EXERCISE DETAILS:
Reproduce all of the following material word for word, line by line.

=== INPUT FOR THIS TASK ===

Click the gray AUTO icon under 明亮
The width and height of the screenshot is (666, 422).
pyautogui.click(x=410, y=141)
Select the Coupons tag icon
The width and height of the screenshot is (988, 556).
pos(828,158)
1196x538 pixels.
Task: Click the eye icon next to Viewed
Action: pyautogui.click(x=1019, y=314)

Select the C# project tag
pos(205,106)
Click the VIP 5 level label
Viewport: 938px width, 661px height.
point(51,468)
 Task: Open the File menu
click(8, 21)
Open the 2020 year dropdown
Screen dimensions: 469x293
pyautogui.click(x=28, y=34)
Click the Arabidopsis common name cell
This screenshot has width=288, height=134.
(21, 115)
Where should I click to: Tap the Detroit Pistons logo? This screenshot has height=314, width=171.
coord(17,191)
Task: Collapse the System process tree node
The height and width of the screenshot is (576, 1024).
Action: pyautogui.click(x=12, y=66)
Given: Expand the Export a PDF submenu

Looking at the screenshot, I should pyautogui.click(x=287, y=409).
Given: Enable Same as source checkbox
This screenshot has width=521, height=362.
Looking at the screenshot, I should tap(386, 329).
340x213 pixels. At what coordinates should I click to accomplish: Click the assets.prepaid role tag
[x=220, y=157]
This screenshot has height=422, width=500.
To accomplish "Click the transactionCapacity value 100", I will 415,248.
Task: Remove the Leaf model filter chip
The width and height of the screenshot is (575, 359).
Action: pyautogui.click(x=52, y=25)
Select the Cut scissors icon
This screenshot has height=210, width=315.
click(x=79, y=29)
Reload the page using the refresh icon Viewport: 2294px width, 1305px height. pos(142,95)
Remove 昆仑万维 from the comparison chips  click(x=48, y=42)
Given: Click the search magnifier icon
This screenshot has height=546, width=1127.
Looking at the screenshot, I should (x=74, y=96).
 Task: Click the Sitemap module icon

===

ANSWER BELOW:
Click the gray AUTO icon under 明亮
The width and height of the screenshot is (666, 422).
pyautogui.click(x=410, y=141)
Select the Coupons tag icon
The width and height of the screenshot is (988, 556).
pos(828,158)
1196x538 pixels.
Task: Click the eye icon next to Viewed
Action: pyautogui.click(x=1019, y=314)

Select the C# project tag
pos(205,106)
Click the VIP 5 level label
Viewport: 938px width, 661px height.
point(51,468)
 Task: Open the File menu
click(8, 21)
Open the 2020 year dropdown
Screen dimensions: 469x293
pyautogui.click(x=28, y=34)
Click the Arabidopsis common name cell
This screenshot has width=288, height=134.
(21, 115)
Where should I click to: Tap the Detroit Pistons logo? This screenshot has height=314, width=171.
coord(17,191)
Task: Collapse the System process tree node
The height and width of the screenshot is (576, 1024).
Action: pyautogui.click(x=12, y=66)
Given: Expand the Export a PDF submenu

Looking at the screenshot, I should pyautogui.click(x=287, y=409).
Given: Enable Same as source checkbox
This screenshot has width=521, height=362.
Looking at the screenshot, I should tap(386, 329).
340x213 pixels. At what coordinates should I click to accomplish: Click the assets.prepaid role tag
[x=220, y=157]
This screenshot has height=422, width=500.
To accomplish "Click the transactionCapacity value 100", I will 415,248.
Task: Remove the Leaf model filter chip
The width and height of the screenshot is (575, 359).
Action: pyautogui.click(x=52, y=25)
Select the Cut scissors icon
This screenshot has height=210, width=315.
click(x=79, y=29)
Reload the page using the refresh icon Viewport: 2294px width, 1305px height. pos(142,95)
Remove 昆仑万维 from the comparison chips  click(x=48, y=42)
Given: Click the search magnifier icon
This screenshot has height=546, width=1127.
Looking at the screenshot, I should (x=74, y=96).
 Task: Click the Sitemap module icon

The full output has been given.